▸ TAREFAS DO EXERCÍCIO
1/ Segundo o texto sobre a restauração do Puma, por que a fibra desses carros tem o hábito de trincar?
2/ Reescreva em forma de lista o parágrafo do texto sobre a restauração do Puma que começa com "Se você pesquisar pela Internet", mantendo seus fatos principais.
3/ Continue o texto sobre a restauração do Puma a partir do ponto em que ele termina.

▸ TEXTO SELECIONADO
____________

Pintura.

    Tudo que você leu até aqui, qualquer oficina de fundo de quintal pode fazer. Mecânica de VW, soldar assoalho e pintar chassi não tem (muito) segredo. Porém, chegamos ao momento que separa homens de meninos: a fibra.

    Se você pesquisar pela Internet, principalmente em sites americanos de barcos e réplicas, você verá várias técnicas de uso de fibra-de-vidro, ou a famosa fiberglass. Só servirão para uma coisa: inveja. A Puma usava uma técnica de trabalho com fibra que foi aperfeiçoada durante anos e anos. A minha 73 já poderia ser considerada o estado da arte para o tecnologia utilizada. Porém, esta tecnologia utilizava materiais que fora substituídos com o passar do tempo, principalmente no exterior. Assim, trabalhar com Pumas é um tanto frustrante, pois a fibra tem o péssimo hábito de trincar, pois é mais dura do que deveria. Para melhorar, ou piorar, repare nas fotos da minha Puma: perceba que a fibra tem umas listras vermelhas. Sim, meu carro tem um tipo de fibra ainda mais diferente. Tão diferente que não encontrei ninguém que saiba explicar o que é diferente, se tem alguma coisa diferente. Ou seja, se o solvenmte deveria se especial, agora é tarde...

    Além do material, trabalhar com fibra exige muita calma e um lado artista muito forte do profissional. Usar massa em quantidade é catastrófico. Até mesmo a massa a ser usada é diferente da usada em outros carros.

    No meu carro seriam necessárias algumas modificações para que ele voltasse a ser o que fora: os faróis tinham bolhas acrílicas e  as lanternas eram de Variant antiga e não de Kombi.

    Estas fotos são do carro já lixado:

   

    Veja que o parachoque dianteiro estava quebrado.

    Uma das coisas legais de restaurar um carro que foi da sua família durante tanto tempo é que a fibra guarda cicatrizes dos acidentes passados. Quando lixamos o carro, cada acidente, batida e reparo podiam ser identificados na carroceria.

   

    Dá para perceber que o carro foi lixado até a resina. Isso é importante para evitar as tais rachaduras e as bolhas na pintura.

   

    Nesta foto dá para perceber as rachaduras na fibra. Não há outra maneira de de consertar isso: só tirando uma parte da fibra na qual está a rachadura (ou seja, fazendo um canal profundo) e preenchendo com resina e com manta. Várias partes da carroceria tiveram que ser refeitas pois já apresentava trincas.

    Terminada esta preparação, passamos aos trabalhos de artesanato.

   

    Repare que o pára-choque foi consertado. Que os faróis ganharam o encaixe das bolhas. Que tem massa em cima da resina!

   

    A parte da massa em cima da resina não me agradou. Eu preferia resina e só. Bem pouca massa. Lembra das trincas?

    Bem, eu não sou profissional e o profissional me garantiu que a massa seria lixada praticamente toda. Foi, mas eu preferia ter visto a resina ser lixada.

    Agora começou a parte mais importante: o acabamento.

____________

▸ DADOS DE ORIGEM

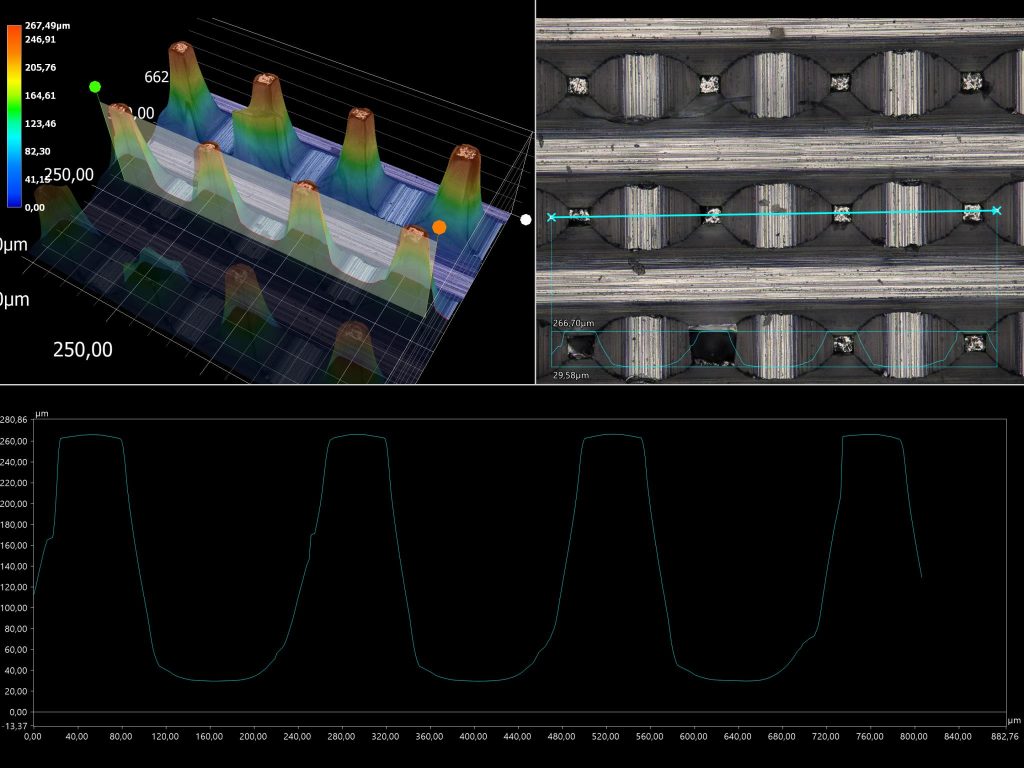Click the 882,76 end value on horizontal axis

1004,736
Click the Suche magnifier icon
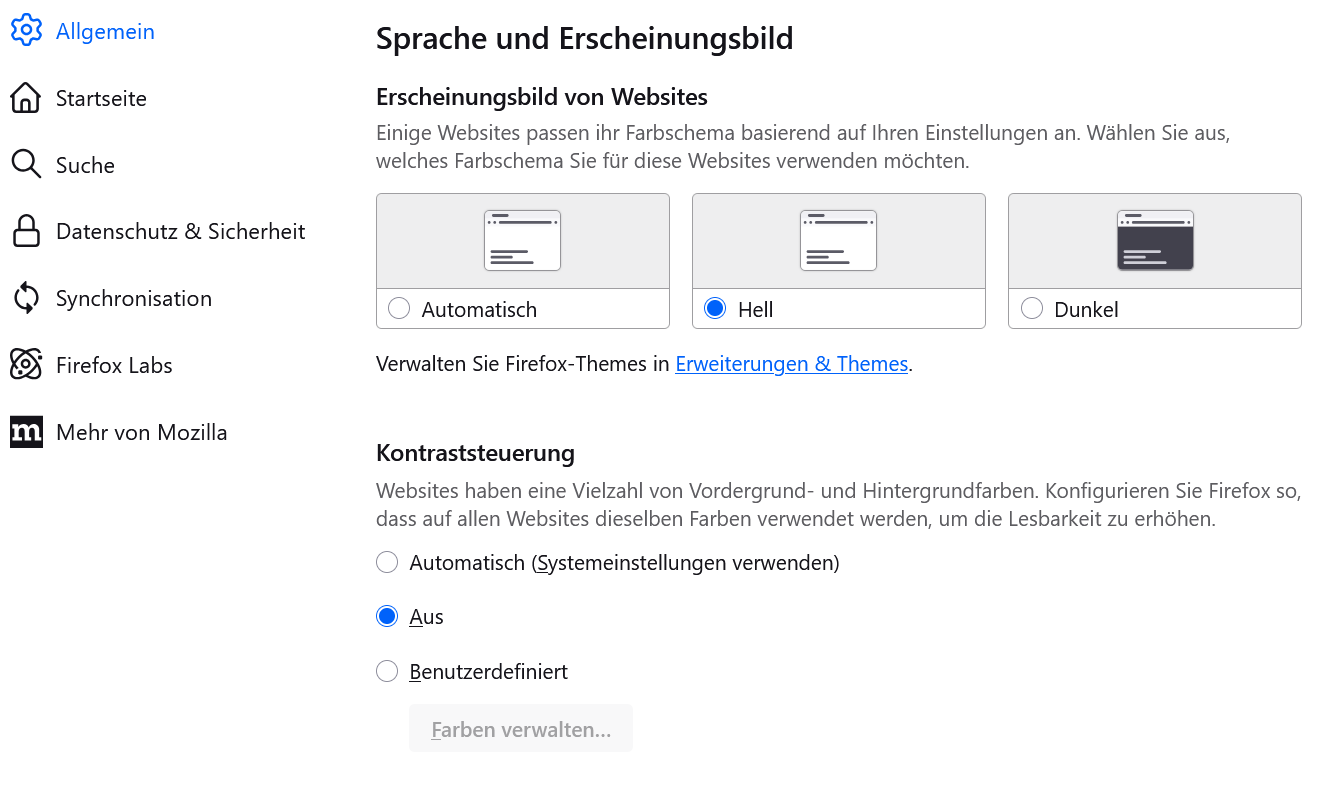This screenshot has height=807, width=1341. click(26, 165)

____________

▸ RESPOSTAS POR TAREFA
1/ Porque é mais dura do que deveria.

2/
- Na Internet, sobretudo em sites americanos de barcos e réplicas, há várias técnicas de uso de fibra de vidro, que só servirão para causar inveja.
- A Puma usava uma técnica de trabalho com fibra aperfeiçoada durante anos, e a Puma 73 do texto já poderia ser considerada o estado da arte dessa tecnologia.
- Essa tecnologia usava materiais que foram substituídos com o tempo, principalmente no exterior.
- Trabalhar com Pumas é frustrante, pois a fibra trinca com facilidade por ser mais dura do que deveria.
- A fibra desse carro tem listras vermelhas, sendo de um tipo ainda mais diferente, e ninguém soube explicar o que há de diferente nela.

3/
    Fibra de vidro é uma resina plástica. Então ela tem todos os problemas que eu já falei mais um: ela é porosa. Se você não veda a fibra de reagentes externos, ela reage com eles e adivinhe: trinca!

    O maneira usual de criar esta barreira é usando o gel-coat. Se você já viu uma banheira de fibra, deve ter percebido o acabamento com uma tinta pálida: não é tinta, é o gel-coat. O problema é que poucos ainda usando o tal gel-coat para pintura de automóveis e muitos juram que é melhor não usá-lo. Se você pesquisar, verá que existem duas posições e as duas tem seus argumentos. Eu não sabia o que fazer, mas sabia que não encontraria no Brasil um gel-cot com todas as propriedades químicas que eram recomendadas. Assim, arrisquei (você perceberão que o verbo arriscar torna-se comum numa restauração de Puma) e usei pouco gel.

    Quando o fibreiro deixou o carro pronto para pintar, comecei a experimentar.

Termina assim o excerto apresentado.